_Task requirements_.
The expected output is every entry, repeated word for word.

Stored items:
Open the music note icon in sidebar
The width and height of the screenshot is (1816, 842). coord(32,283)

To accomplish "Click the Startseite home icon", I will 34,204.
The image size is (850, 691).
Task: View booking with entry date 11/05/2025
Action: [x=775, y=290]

_Response_.
Open the music note icon in sidebar
The width and height of the screenshot is (1816, 842). coord(32,283)

To accomplish "Click the Startseite home icon", I will 34,204.
The image size is (850, 691).
Task: View booking with entry date 11/05/2025
Action: [x=775, y=290]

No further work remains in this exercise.